In this case, ${\theta }_c={\varphi }_y$ was considered, where the internal yield angle was ${\varphi }_y={tan}^{-1}\left(\mu \right)$ with $\mu =0.77$. The latter was inferred with the experimental protocol previously presented. When considering ${\theta }_c=f\left({\lambda }_0\right)$, the proposed analytical solution (green line in Figure 7a) is then in agreement with both the experimental results and Equation (2) [27].

Regarding the experimental data, a small amplitude of the error measurements was observed (see Figure 7b). This indicates that the present observations are consistent and reliable.

To quantify the goodness of fit of Equation (4), a power-law fit was applied to the experimental data. It is given by

$$\begin{array}{c}\hfill {\displaystyle \frac{(r_{\infty }-r_0)}{r_0}}=0.63{\lambda }_0^{1.30},\end{array}$$

(6)

for which the root-mean-squared error $\mathrm{RMSE}=0.13$ ($R^2=0.99$), which is lower than the proposed analytical solution. An $\mathrm{RMSE}=0.23$ was obtained for ${\varphi }_y={tan}^{-1}\left(\mu \right)$. The optimal ${\varphi }_y$ was further investigated (see Figure 8) for which the $\mathrm{RMSE}$ for Equation (4) was the smallest when fit to the experimental data.

The difference observed for the parameter $\mu$ (i.e., 0.71 and 0.77 according to Figure 8) appears reasonable. The value inferred from the robust fitting showed the smallest RMSE; however, the value inferred from the laboratory measurements has a physical meaning (i.e., the friction) despite its greater error. Since the error difference is acceptable, we considered $\mu =0.77$.

3.2. Experimental and Numerical Granular Collapses

A typical numerical solution obtained with the uGIMP variant in ep2-3De v1.0 (see [34]) is shown in Figure 9. The initial aspect ratio was ${\lambda }_0=2$, and the local damping was $D=0.05$. The granular mass spread in a realistic fashion on the bottom surface. The equivalent plastic strain ${ϵ}_{\mathrm{eqv}}^p$ highlighted intense zones of shearing. However, successive shear bands were roughly resolved because of the numerical resolution, i.e., $\Delta x=0.05$ m. One can observe that most of the plastic deformation was superficial. In addition to the overall elastoplastic deformations of the granular column, shallower granular avalanches also occurred. Few material points can be considered fully disconnected from the main body, i.e., the gaseous state observed during the experiments. Similarly, the proportion of material points in a disconnected state increased as the local damping was reduced.

Different values were selected for the local damping, i.e., $D=\{0.0,0.05,0.1\}$ (see Appendix A for further details). For simplicity, the maximal radial distance of the farthest material point is reported to determine $r_{\infty }$. For $D=0.05$ (see Figure 10), the numerical solution agreed well with the experimental granular collapses. If the damping was smaller or greater than 0.05, the numerical model either overestimated or underestimated the normalised run-out distance, respectively. As such, local damping is an important parameter and requires an iterative calibration process.

**Problem set**
A – Answer these about the granular collapse passage:
(i) What value of μ was finally used?
(ii) What RMSE did the power-law fit to the experimental data give?
(iii) Which local damping value made the numerical solution agree well with the experimental granular collapses?
B – Return the part of the granular collapse passage starting with "Regarding the experimental" and going on through "fit to the experimental data.".

**Data shown**
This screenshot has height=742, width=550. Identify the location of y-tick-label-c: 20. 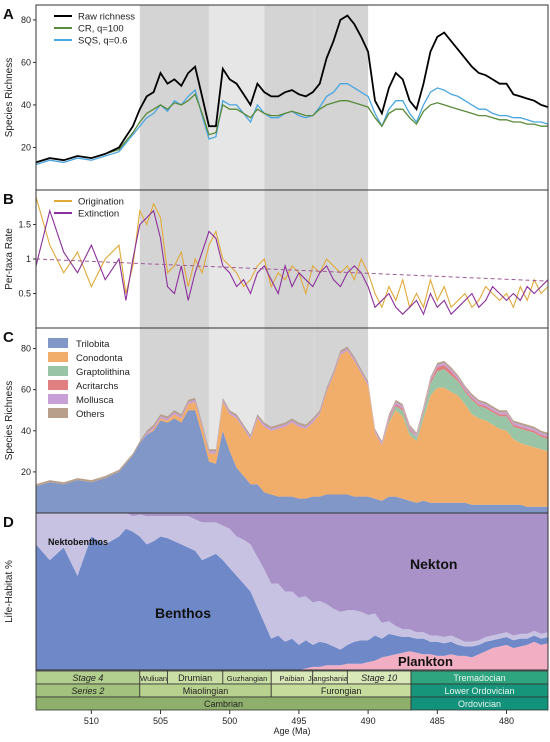
(26, 472).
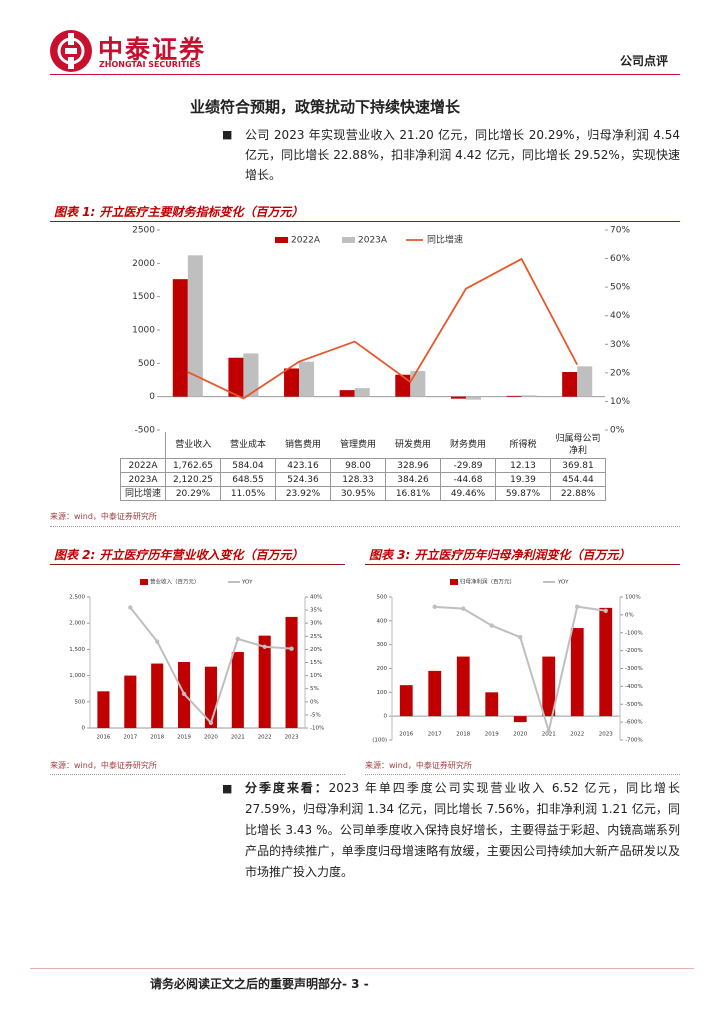  What do you see at coordinates (634, 687) in the screenshot?
I see `y2-tick-label: -400%` at bounding box center [634, 687].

**Solution set**
A –
(i) μ = 0.77
(ii) RMSE = 0.13
(iii) D = 0.05

B –
Regarding the experimental data, a small amplitude of the error measurements was observed (see Figure 7b). This indicates that the present observations are consistent and reliable.

To quantify the goodness of fit of Equation (4), a power-law fit was applied to the experimental data. It is given by

$$\begin{array}{c}\hfill {\displaystyle \frac{(r_{\infty }-r_0)}{r_0}}=0.63{\lambda }_0^{1.30},\end{array}$$

(6)

for which the root-mean-squared error $\mathrm{RMSE}=0.13$ ($R^2=0.99$), which is lower than the proposed analytical solution. An $\mathrm{RMSE}=0.23$ was obtained for ${\varphi }_y={tan}^{-1}\left(\mu \right)$. The optimal ${\varphi }_y$ was further investigated (see Figure 8) for which the $\mathrm{RMSE}$ for Equation (4) was the smallest when fit to the experimental data.